To neutralize acidic impurities serves 100 ml of a 16% sodium hydroxide solution. 136.7 g of product are obtained with a basic substance content of 96.5%. The dichloride diester yield was 91.9%. The total volume of wastewater is 1.1 l / g-mol of the starting dichloride or 3.4 m ³ / t of the finished product.

Elemental composition of the starting product:
Found,%: P 9.33; C 63.99; H 11.80; O 14.88.

 Calculated,%: P 9.67; C 63.72; H 11.64; O 14.98.

 Example 3. Carried out analogously to example 1. As the starting reagents take butyl alcohol and ethylphosphonic dichloride in the amount of 0.715 and 0.325 g mol, respectively.

 The yield of diester is 92.5%.

Elemental composition of the starting product:
Found,%: P 13.70; C 54.48; H 10.50; O 22.32.

 Calculated,%: P 13.94; C 54.03; H 10.43; O 21.60.

 Example 4. Carry out analogously to example 1.

 Hexyl alcohol and chloromethylphosphonic dichloride in the amount of 1.144 and 0.526 g mol, respectively, are taken as the starting reagent.

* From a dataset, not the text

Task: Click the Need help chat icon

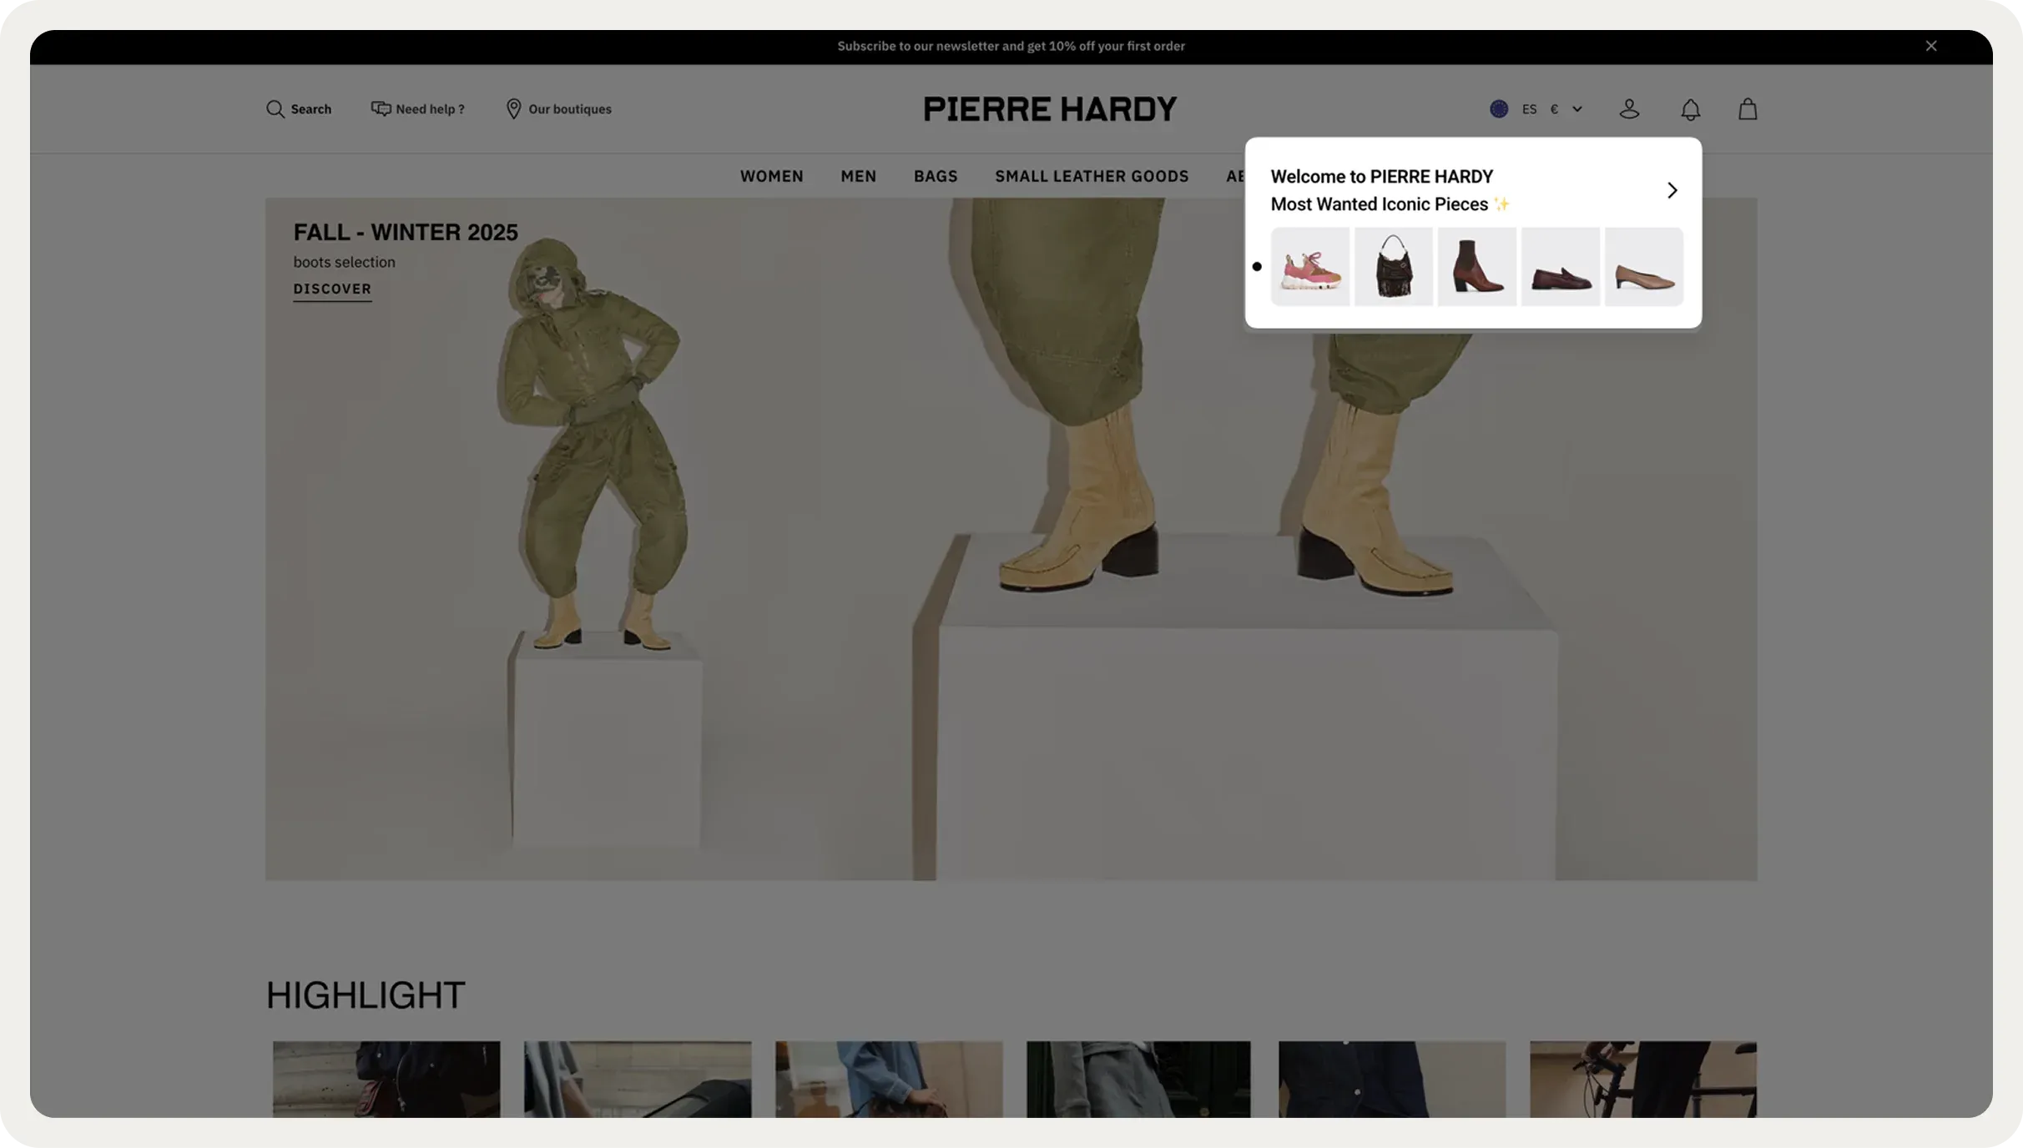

 The yield of diester is 95.7%.

Elemental composition of the starting product:
Found,%: P 9.89; C 53.14; H 9.60; O 16.06; Cl 11.31.

 Calculated,%: P 10.39; C 52.26; H 9.38; O 16.08; Cl 11.89.

 Thus, the proposed method for the production of full esters of alkylphosphonic acids allows to increase the yield of diester 60 - 70% to 92 - 97% at the synthesis stage by 1.2 times the total yield, to improve the quality of the finished product (at least 95%) to reduce the amount of wastewater.

Claims (1)

The method of obtaining complete esters of alkylphosphonic acids of the General formula

where R is alkyl C ₁ - C ₂ or haloalkyl;
R ', R''- alkyl C ₄ - C ₈ ,
the interaction of alkylphosphonic acid dichloride with a higher alcohol in a solvent, characterized in that, in order to increase the yield and quality of the target product, saturated hydrocarbons of normal structure — petroleum ether, hexane and the process — are conducted at 0-30 ^° C. as a solvent.